#### Your task
An exact transcription is needed, starting at the line containing "Select the Paint format roller icon" and running through the last line of the records, with every picture left out.

[Screenshot grounding data]
_ _ _

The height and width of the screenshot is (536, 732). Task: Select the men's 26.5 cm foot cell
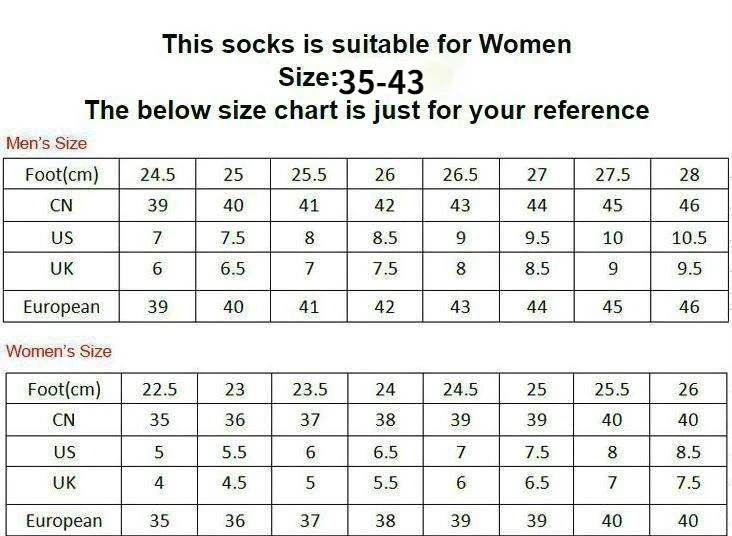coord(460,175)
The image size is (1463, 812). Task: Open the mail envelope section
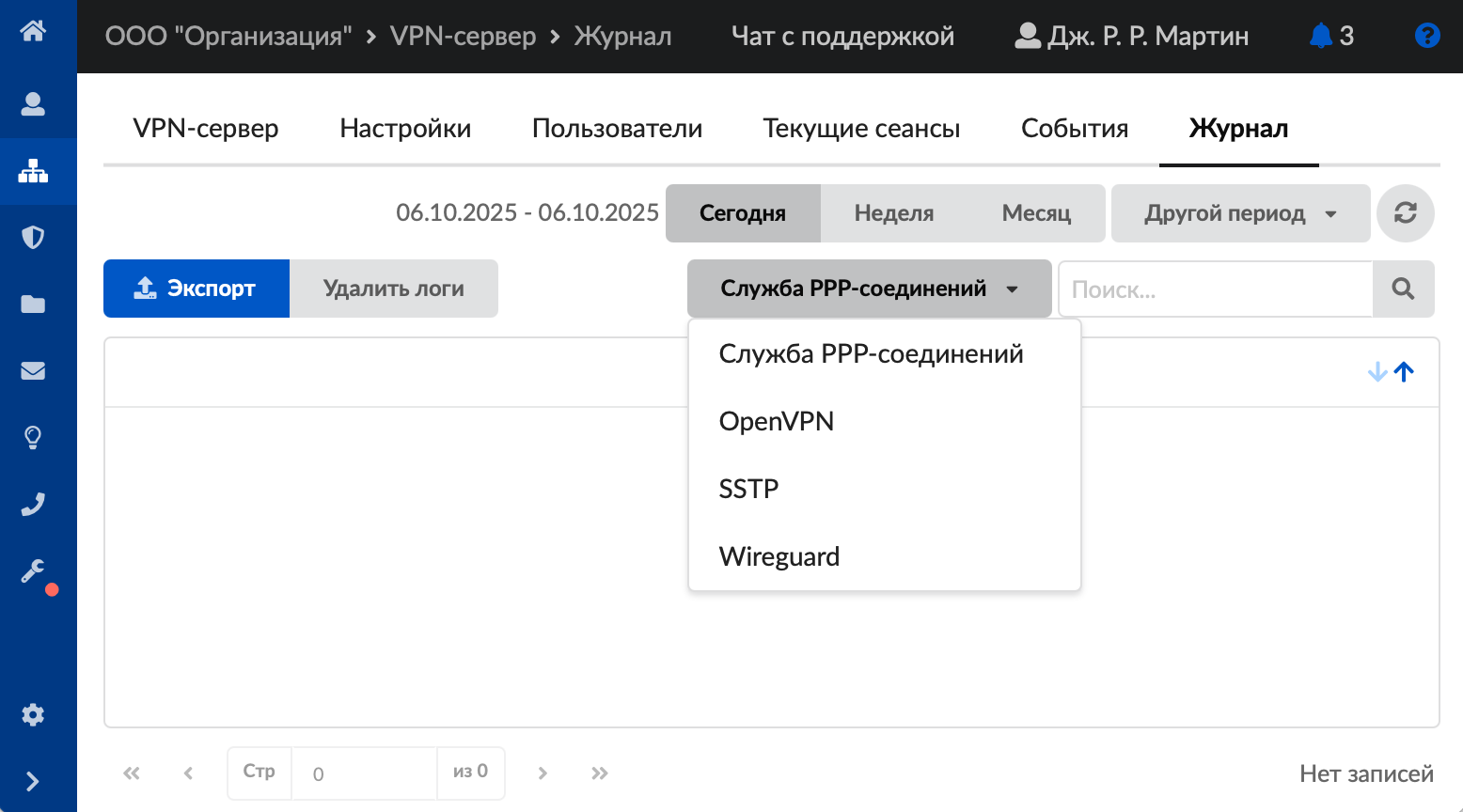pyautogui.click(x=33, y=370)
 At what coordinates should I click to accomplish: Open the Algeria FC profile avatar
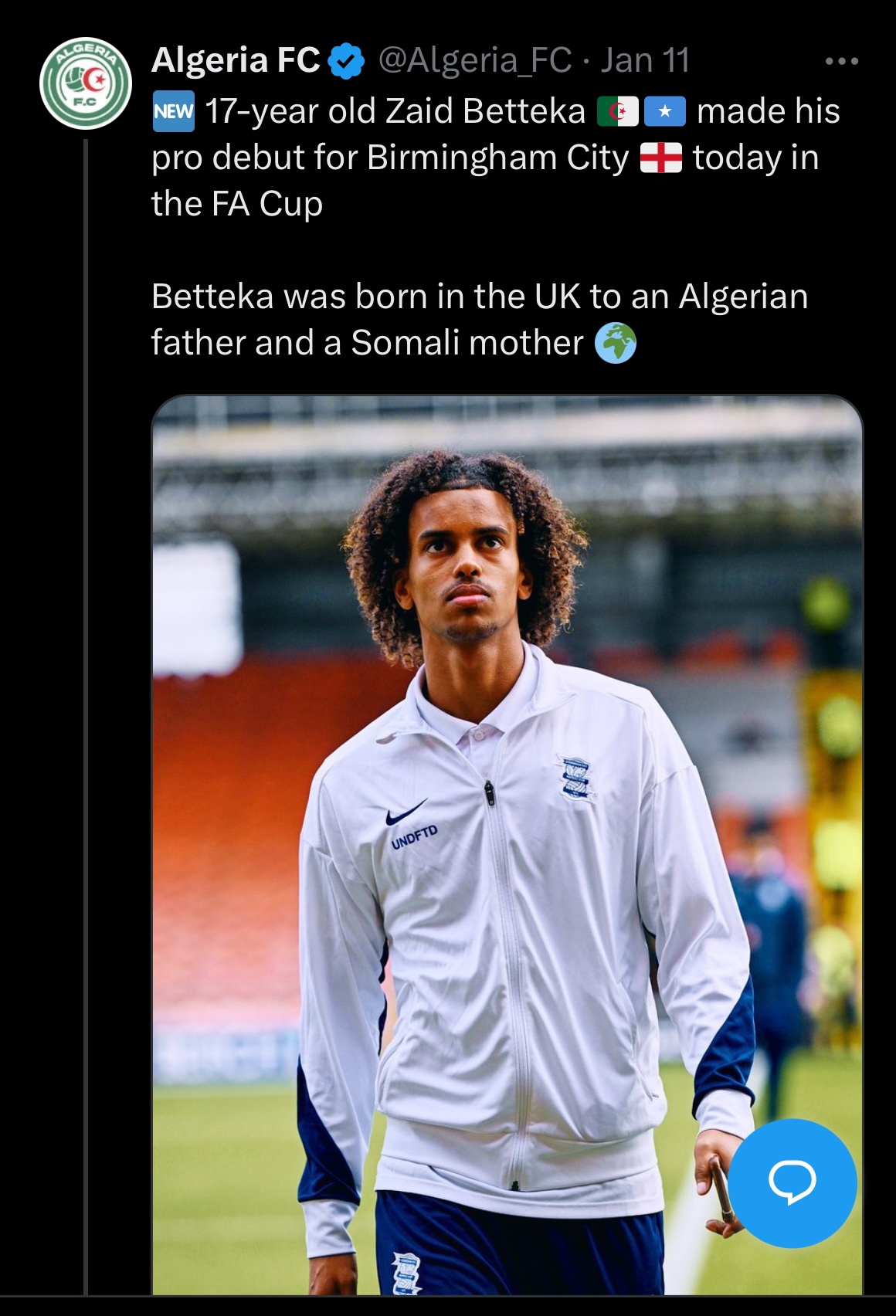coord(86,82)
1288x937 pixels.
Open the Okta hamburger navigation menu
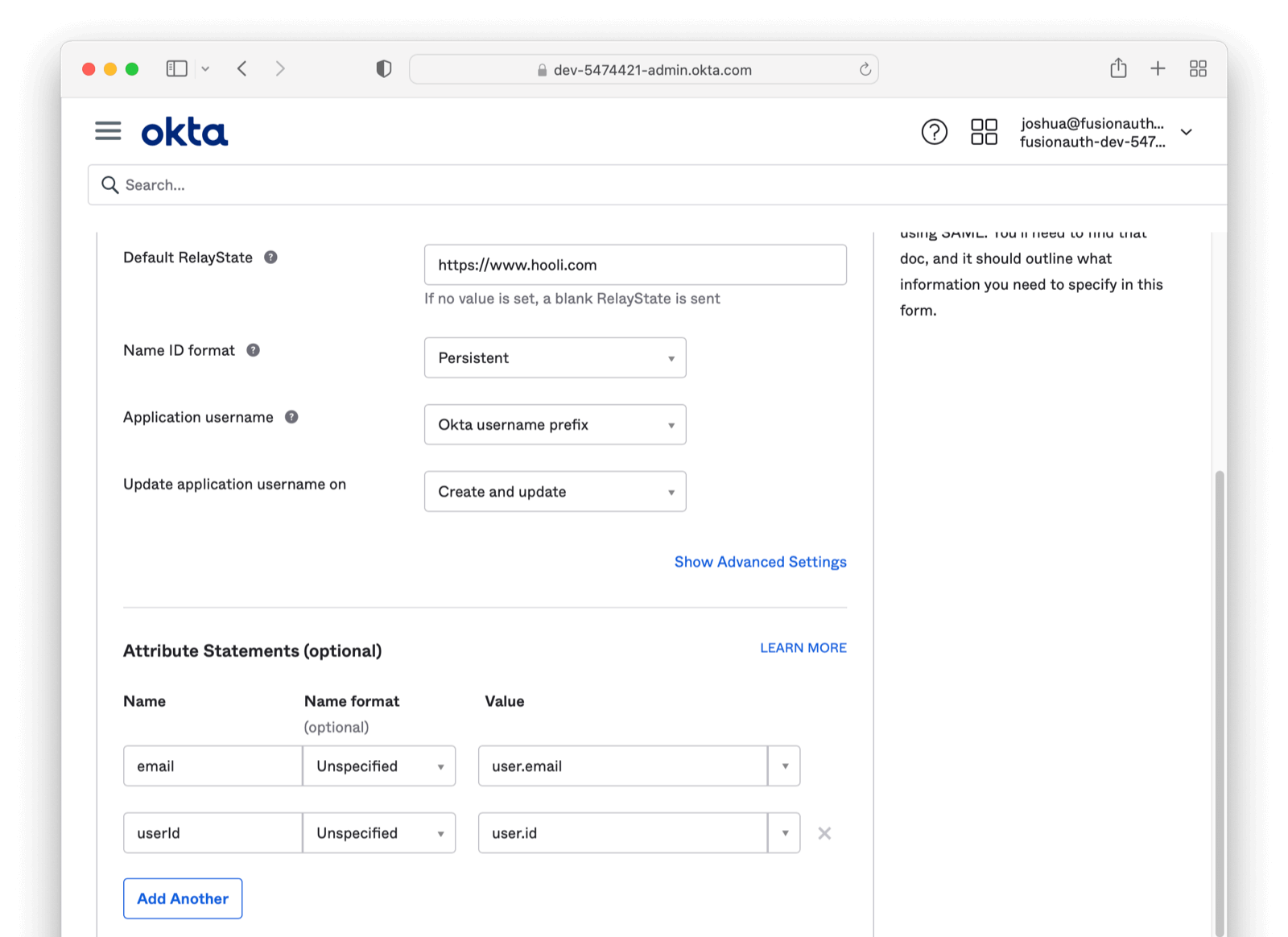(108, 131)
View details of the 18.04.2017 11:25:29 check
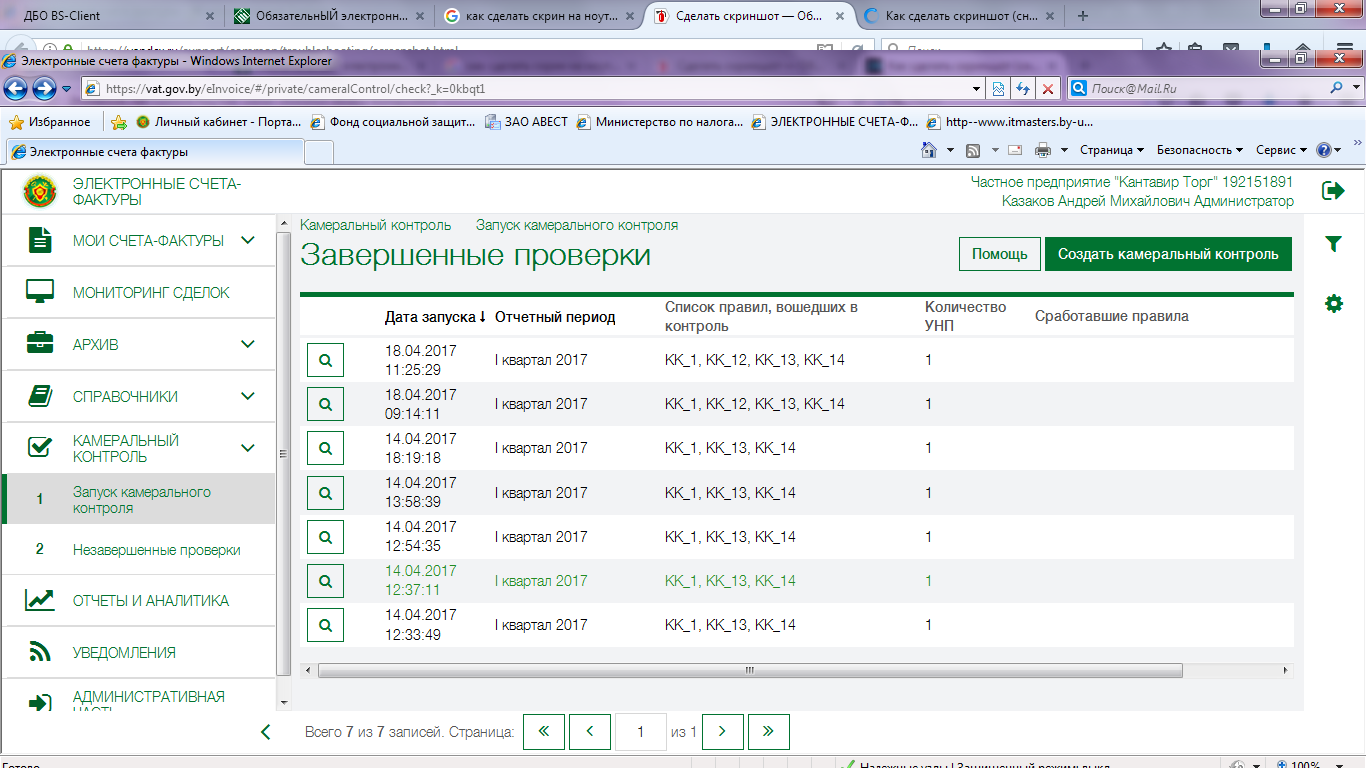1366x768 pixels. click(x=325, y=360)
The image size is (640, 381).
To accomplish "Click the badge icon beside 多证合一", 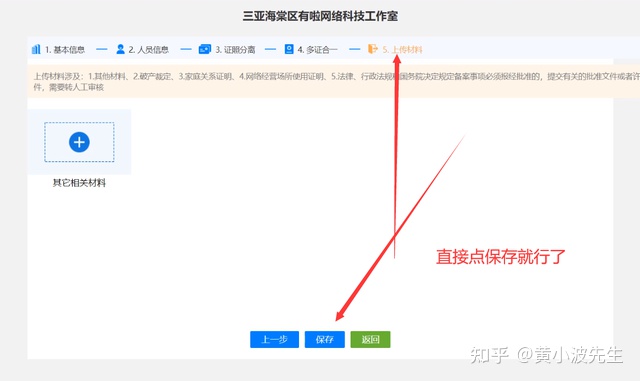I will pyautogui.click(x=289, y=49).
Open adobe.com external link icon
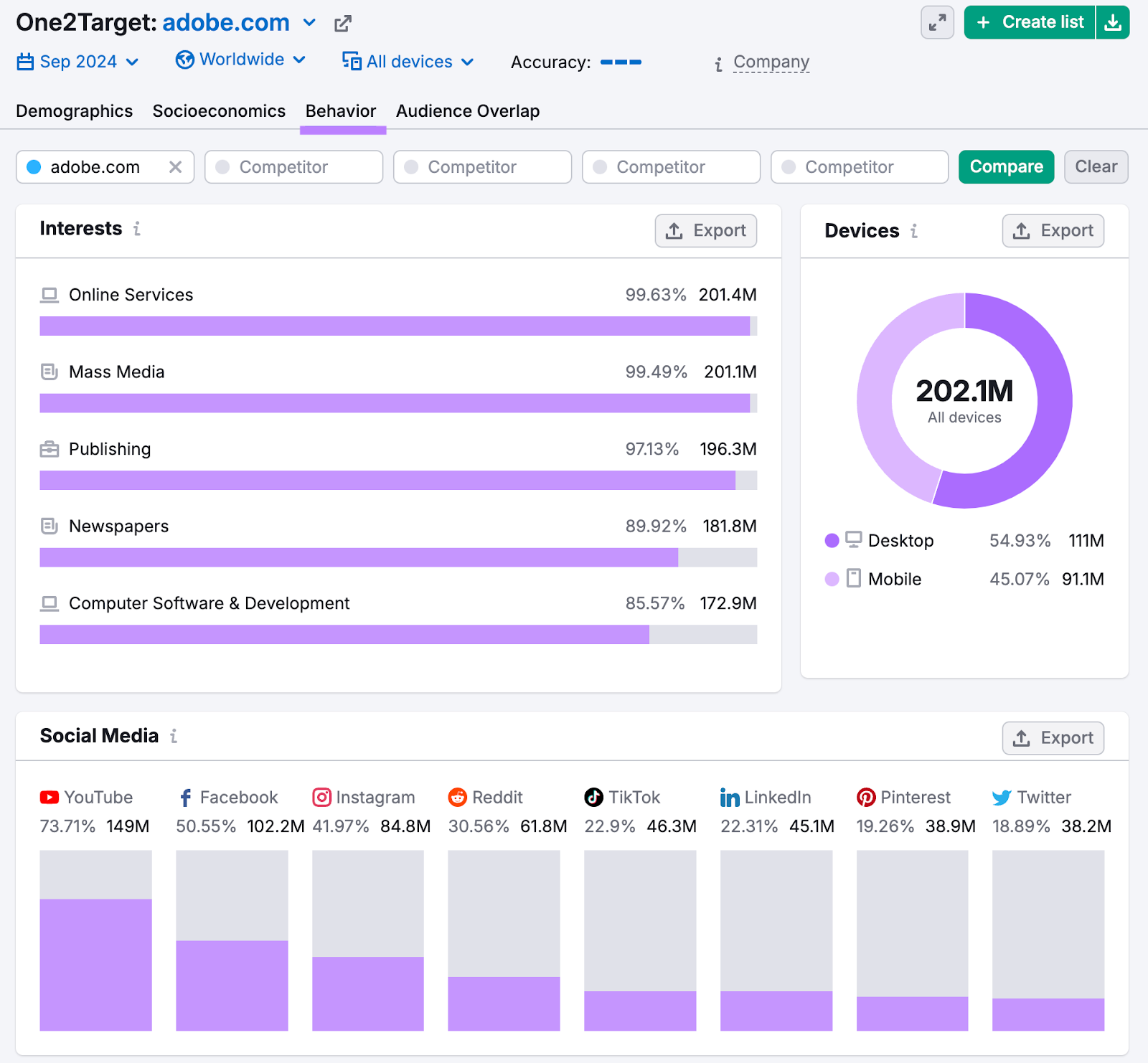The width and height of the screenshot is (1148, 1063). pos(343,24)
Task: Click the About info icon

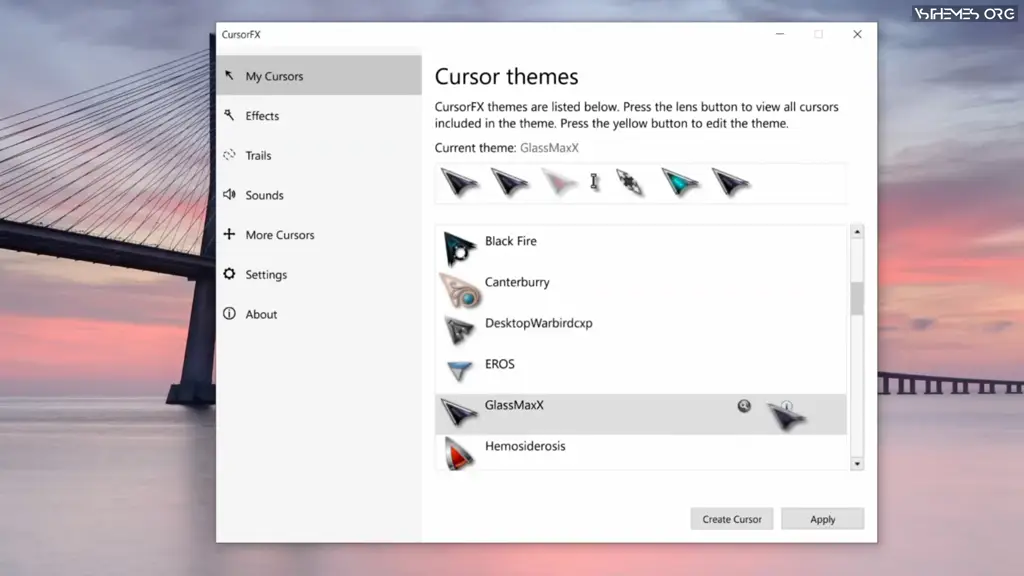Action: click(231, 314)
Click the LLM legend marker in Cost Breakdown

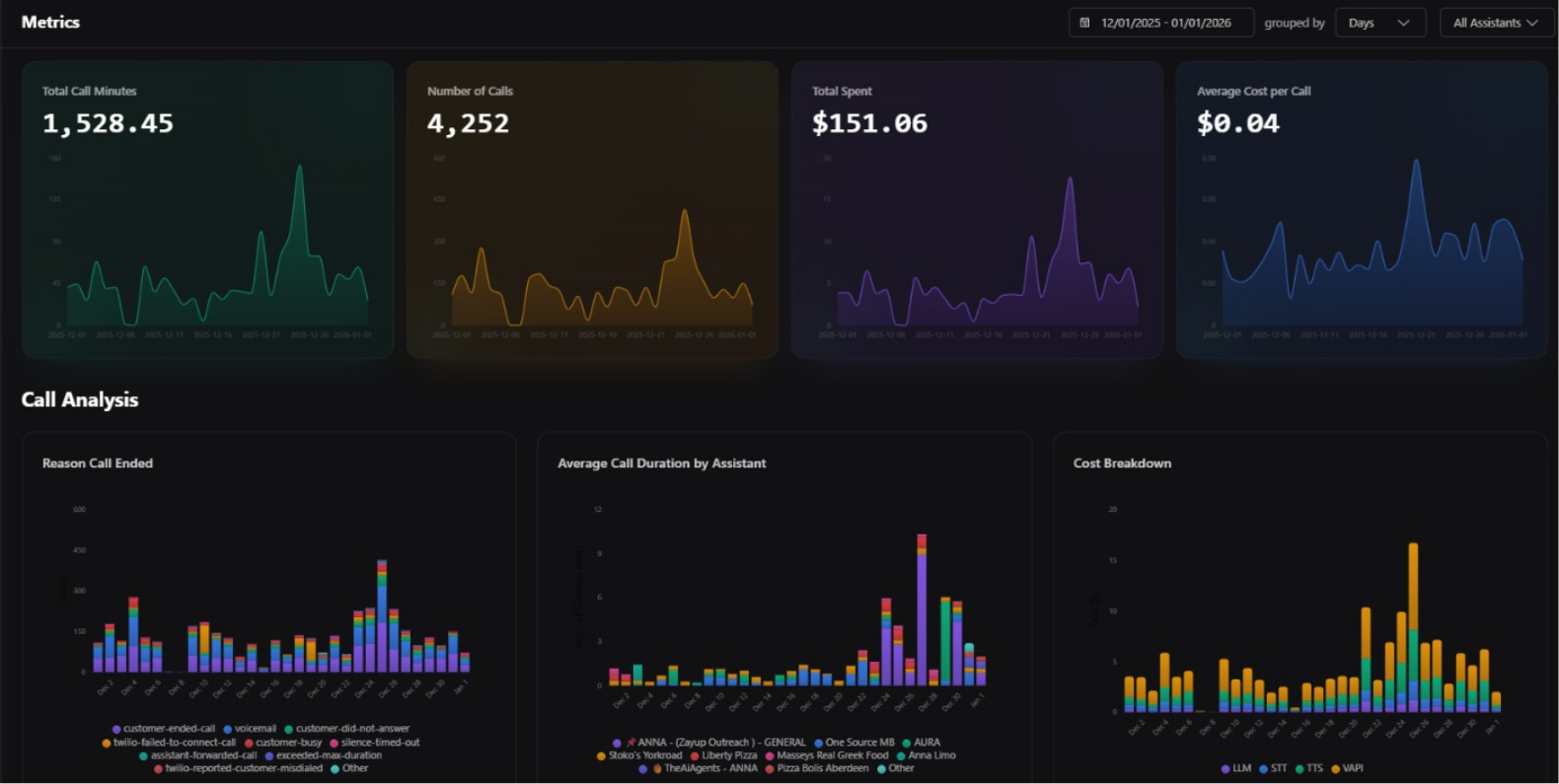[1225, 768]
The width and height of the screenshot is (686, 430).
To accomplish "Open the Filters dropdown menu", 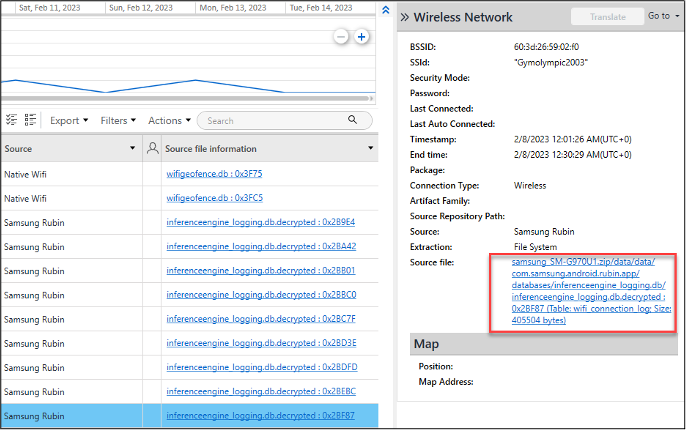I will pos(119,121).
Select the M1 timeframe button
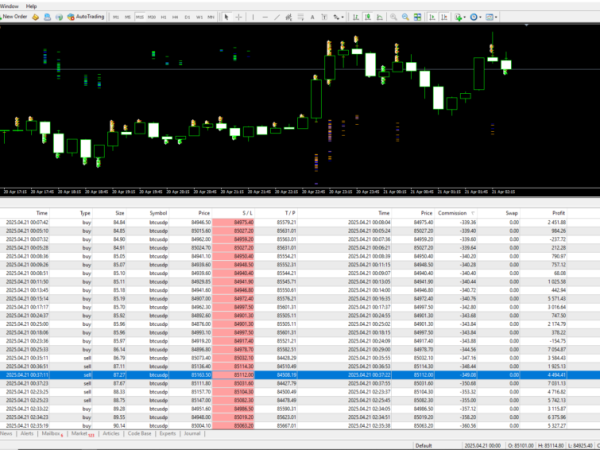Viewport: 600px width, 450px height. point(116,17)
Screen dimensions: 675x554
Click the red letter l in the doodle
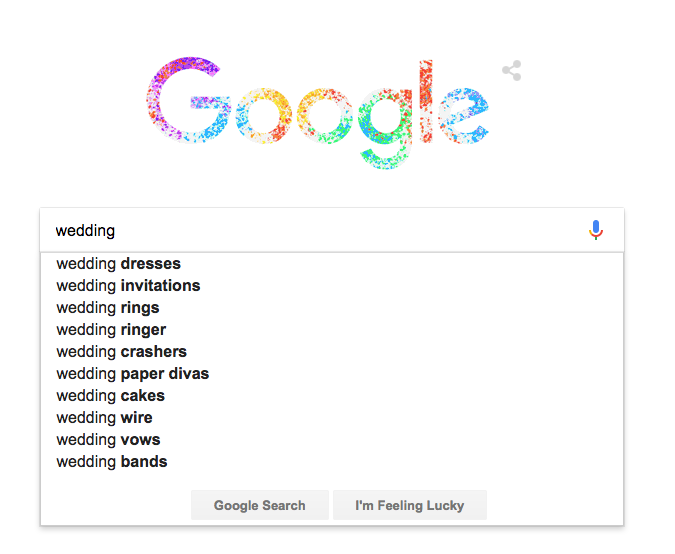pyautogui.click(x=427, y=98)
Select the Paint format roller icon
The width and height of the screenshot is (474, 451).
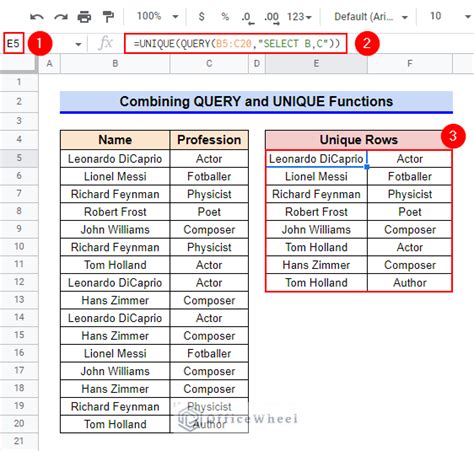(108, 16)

_ _ _

#### Solution for this exercise
Select the Paint format roller icon
The width and height of the screenshot is (474, 451).
(108, 16)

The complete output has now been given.